**Records shown:**
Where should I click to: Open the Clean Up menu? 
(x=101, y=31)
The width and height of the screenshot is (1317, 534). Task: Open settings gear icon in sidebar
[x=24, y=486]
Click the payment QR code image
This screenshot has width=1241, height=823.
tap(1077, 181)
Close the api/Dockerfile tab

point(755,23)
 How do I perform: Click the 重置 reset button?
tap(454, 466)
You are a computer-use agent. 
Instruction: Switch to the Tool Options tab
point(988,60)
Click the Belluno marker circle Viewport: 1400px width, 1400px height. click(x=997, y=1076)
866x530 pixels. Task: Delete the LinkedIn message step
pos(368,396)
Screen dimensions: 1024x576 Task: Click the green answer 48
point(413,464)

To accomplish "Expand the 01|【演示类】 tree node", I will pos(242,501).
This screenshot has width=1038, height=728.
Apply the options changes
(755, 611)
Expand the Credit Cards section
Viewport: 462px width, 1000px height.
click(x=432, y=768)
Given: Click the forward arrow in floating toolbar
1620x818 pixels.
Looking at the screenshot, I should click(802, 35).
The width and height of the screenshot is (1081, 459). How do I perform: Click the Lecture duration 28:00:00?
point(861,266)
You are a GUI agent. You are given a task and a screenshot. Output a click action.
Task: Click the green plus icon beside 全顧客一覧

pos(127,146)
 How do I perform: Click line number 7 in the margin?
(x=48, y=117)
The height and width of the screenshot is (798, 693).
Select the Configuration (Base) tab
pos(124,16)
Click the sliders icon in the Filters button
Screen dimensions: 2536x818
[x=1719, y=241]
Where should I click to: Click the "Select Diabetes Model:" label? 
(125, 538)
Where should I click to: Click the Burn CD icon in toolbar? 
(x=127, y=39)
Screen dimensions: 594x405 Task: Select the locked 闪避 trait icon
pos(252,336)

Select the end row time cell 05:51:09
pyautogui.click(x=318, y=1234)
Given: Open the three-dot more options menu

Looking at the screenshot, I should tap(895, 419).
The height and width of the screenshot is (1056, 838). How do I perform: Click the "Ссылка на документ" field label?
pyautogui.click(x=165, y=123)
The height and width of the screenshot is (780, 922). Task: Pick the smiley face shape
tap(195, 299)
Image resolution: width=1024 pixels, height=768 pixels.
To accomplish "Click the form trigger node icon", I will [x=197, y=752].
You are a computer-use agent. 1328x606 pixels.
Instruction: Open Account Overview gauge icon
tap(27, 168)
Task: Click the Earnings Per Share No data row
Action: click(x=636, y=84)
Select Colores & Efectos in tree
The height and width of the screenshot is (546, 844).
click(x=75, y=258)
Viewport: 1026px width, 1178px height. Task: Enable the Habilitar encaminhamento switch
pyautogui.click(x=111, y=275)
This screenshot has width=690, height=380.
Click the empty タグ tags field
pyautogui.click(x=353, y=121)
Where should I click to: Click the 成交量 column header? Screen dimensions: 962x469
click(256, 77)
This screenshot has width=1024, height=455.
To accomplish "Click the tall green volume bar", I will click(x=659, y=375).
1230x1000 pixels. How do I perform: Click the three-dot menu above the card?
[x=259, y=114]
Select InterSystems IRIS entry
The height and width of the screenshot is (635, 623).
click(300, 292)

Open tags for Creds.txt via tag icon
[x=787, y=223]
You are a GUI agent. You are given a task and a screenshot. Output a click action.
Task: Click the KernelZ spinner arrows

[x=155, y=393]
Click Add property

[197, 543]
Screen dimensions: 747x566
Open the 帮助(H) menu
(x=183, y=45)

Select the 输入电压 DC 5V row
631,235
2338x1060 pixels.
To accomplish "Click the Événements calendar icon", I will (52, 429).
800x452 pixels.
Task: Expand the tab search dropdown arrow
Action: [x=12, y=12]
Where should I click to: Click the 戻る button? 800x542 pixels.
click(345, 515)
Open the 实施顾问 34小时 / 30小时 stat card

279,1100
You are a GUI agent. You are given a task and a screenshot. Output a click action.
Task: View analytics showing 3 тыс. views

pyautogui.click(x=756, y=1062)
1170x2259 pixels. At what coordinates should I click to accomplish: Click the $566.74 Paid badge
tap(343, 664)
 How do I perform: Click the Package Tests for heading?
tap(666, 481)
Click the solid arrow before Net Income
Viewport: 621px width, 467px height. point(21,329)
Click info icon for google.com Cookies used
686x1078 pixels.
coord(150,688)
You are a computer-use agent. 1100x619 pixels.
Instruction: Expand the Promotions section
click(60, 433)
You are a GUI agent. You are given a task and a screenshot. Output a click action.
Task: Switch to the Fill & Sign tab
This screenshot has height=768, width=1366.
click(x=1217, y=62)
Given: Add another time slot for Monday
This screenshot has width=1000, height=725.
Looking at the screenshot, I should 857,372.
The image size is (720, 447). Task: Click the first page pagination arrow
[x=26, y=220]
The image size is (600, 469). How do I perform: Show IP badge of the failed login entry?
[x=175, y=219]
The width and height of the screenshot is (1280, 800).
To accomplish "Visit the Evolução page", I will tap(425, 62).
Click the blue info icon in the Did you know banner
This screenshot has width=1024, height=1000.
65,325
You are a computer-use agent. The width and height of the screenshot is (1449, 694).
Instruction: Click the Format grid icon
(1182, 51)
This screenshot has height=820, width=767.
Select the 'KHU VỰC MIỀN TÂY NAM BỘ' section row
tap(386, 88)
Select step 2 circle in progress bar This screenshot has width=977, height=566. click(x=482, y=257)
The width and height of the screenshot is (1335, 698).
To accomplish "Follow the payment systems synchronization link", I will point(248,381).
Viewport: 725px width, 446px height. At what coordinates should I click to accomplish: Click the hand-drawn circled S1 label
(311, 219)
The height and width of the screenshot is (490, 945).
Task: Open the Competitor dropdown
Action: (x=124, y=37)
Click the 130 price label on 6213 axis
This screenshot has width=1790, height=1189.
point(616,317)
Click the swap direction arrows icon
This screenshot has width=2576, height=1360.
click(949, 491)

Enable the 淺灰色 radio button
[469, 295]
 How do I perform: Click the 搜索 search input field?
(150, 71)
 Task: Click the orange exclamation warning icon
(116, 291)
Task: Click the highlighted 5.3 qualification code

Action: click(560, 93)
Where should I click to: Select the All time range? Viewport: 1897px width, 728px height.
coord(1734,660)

**Problem to solve:** Give the entries again in full, with nothing changed.

**Reply:**
Where should I click to: Open the Clean Up menu? 
(x=101, y=31)
The width and height of the screenshot is (1317, 534). Task: Open settings gear icon in sidebar
[x=24, y=486]
Click the payment QR code image
This screenshot has width=1241, height=823.
tap(1077, 181)
Close the api/Dockerfile tab

point(755,23)
 How do I perform: Click the 重置 reset button?
tap(454, 466)
You are a computer-use agent. 
Instruction: Switch to the Tool Options tab
point(988,60)
Click the Belluno marker circle Viewport: 1400px width, 1400px height. click(x=997, y=1076)
866x530 pixels. Task: Delete the LinkedIn message step
pos(368,396)
Screen dimensions: 1024x576 Task: Click the green answer 48
point(413,464)

To accomplish "Expand the 01|【演示类】 tree node", I will pos(242,501).
This screenshot has width=1038, height=728.
Apply the options changes
(755, 611)
Expand the Credit Cards section
Viewport: 462px width, 1000px height.
click(x=432, y=768)
Given: Click the forward arrow in floating toolbar
1620x818 pixels.
Looking at the screenshot, I should click(802, 35).
The width and height of the screenshot is (1081, 459). How do I perform: Click the Lecture duration 28:00:00?
point(861,266)
You are a GUI agent. You are given a task and a screenshot. Output a click action.
Task: Click the green plus icon beside 全顧客一覧

pos(127,146)
 How do I perform: Click line number 7 in the margin?
(x=48, y=117)
The height and width of the screenshot is (798, 693).
Select the Configuration (Base) tab
pos(124,16)
Click the sliders icon in the Filters button
Screen dimensions: 2536x818
[x=1719, y=241]
Where should I click to: Click the "Select Diabetes Model:" label? 
(125, 538)
Where should I click to: Click the Burn CD icon in toolbar? 
(x=127, y=39)
Screen dimensions: 594x405 Task: Select the locked 闪避 trait icon
pos(252,336)

Select the end row time cell 05:51:09
pyautogui.click(x=318, y=1234)
Given: Open the three-dot more options menu

Looking at the screenshot, I should tap(895, 419).
The height and width of the screenshot is (1056, 838). How do I perform: Click the "Ссылка на документ" field label?
pyautogui.click(x=165, y=123)
The height and width of the screenshot is (780, 922). Task: Pick the smiley face shape
tap(195, 299)
Image resolution: width=1024 pixels, height=768 pixels.
To accomplish "Click the form trigger node icon", I will [x=197, y=752].
You are a computer-use agent. 1328x606 pixels.
Instruction: Open Account Overview gauge icon
tap(27, 168)
Task: Click the Earnings Per Share No data row
Action: click(x=636, y=84)
Select Colores & Efectos in tree
The height and width of the screenshot is (546, 844).
click(x=75, y=258)
Viewport: 1026px width, 1178px height. Task: Enable the Habilitar encaminhamento switch
pyautogui.click(x=111, y=275)
This screenshot has width=690, height=380.
Click the empty タグ tags field
pyautogui.click(x=353, y=121)
Where should I click to: Click the 成交量 column header? Screen dimensions: 962x469
click(256, 77)
This screenshot has width=1024, height=455.
To accomplish "Click the tall green volume bar", I will click(x=659, y=375).
1230x1000 pixels. How do I perform: Click the three-dot menu above the card?
[x=259, y=114]
Select InterSystems IRIS entry
The height and width of the screenshot is (635, 623).
click(300, 292)

Open tags for Creds.txt via tag icon
[x=787, y=223]
You are a GUI agent. You are given a task and a screenshot. Output a click action.
Task: Click the KernelZ spinner arrows

[x=155, y=393]
Click Add property

[197, 543]
Screen dimensions: 747x566
Open the 帮助(H) menu
(x=183, y=45)

Select the 输入电压 DC 5V row
631,235
2338x1060 pixels.
To accomplish "Click the Événements calendar icon", I will (52, 429).
800x452 pixels.
Task: Expand the tab search dropdown arrow
Action: [x=12, y=12]
Where should I click to: Click the 戻る button? 800x542 pixels.
click(345, 515)
Open the 实施顾问 34小时 / 30小时 stat card

279,1100
You are a GUI agent. You are given a task and a screenshot. Output a click action.
Task: View analytics showing 3 тыс. views

pyautogui.click(x=756, y=1062)
1170x2259 pixels. At what coordinates should I click to accomplish: Click the $566.74 Paid badge
tap(343, 664)
 How do I perform: Click the Package Tests for heading?
tap(666, 481)
Click the solid arrow before Net Income
Viewport: 621px width, 467px height. point(21,329)
Click info icon for google.com Cookies used
686x1078 pixels.
coord(150,688)
You are a computer-use agent. 1100x619 pixels.
Instruction: Expand the Promotions section
click(60, 433)
You are a GUI agent. You are given a task and a screenshot. Output a click action.
Task: Switch to the Fill & Sign tab
This screenshot has height=768, width=1366.
click(x=1217, y=62)
Given: Add another time slot for Monday
This screenshot has width=1000, height=725.
Looking at the screenshot, I should 857,372.
The image size is (720, 447). Task: Click the first page pagination arrow
[x=26, y=220]
The image size is (600, 469). How do I perform: Show IP badge of the failed login entry?
[x=175, y=219]
The width and height of the screenshot is (1280, 800).
To accomplish "Visit the Evolução page", I will tap(425, 62).
Click the blue info icon in the Did you know banner
This screenshot has width=1024, height=1000.
65,325
You are a computer-use agent. The width and height of the screenshot is (1449, 694).
Instruction: Click the Format grid icon
(1182, 51)
This screenshot has height=820, width=767.
Select the 'KHU VỰC MIỀN TÂY NAM BỘ' section row
tap(386, 88)
Select step 2 circle in progress bar This screenshot has width=977, height=566. click(x=482, y=257)
The width and height of the screenshot is (1335, 698).
To accomplish "Follow the payment systems synchronization link", I will point(248,381).
Viewport: 725px width, 446px height. At what coordinates should I click to accomplish: Click the hand-drawn circled S1 label
(311, 219)
The height and width of the screenshot is (490, 945).
Task: Open the Competitor dropdown
Action: (x=124, y=37)
Click the 130 price label on 6213 axis
This screenshot has width=1790, height=1189.
point(616,317)
Click the swap direction arrows icon
This screenshot has width=2576, height=1360.
click(949, 491)

Enable the 淺灰色 radio button
[469, 295]
 How do I perform: Click the 搜索 search input field?
(150, 71)
 Task: Click the orange exclamation warning icon
(116, 291)
Task: Click the highlighted 5.3 qualification code

Action: click(560, 93)
Where should I click to: Select the All time range? Viewport: 1897px width, 728px height.
coord(1734,660)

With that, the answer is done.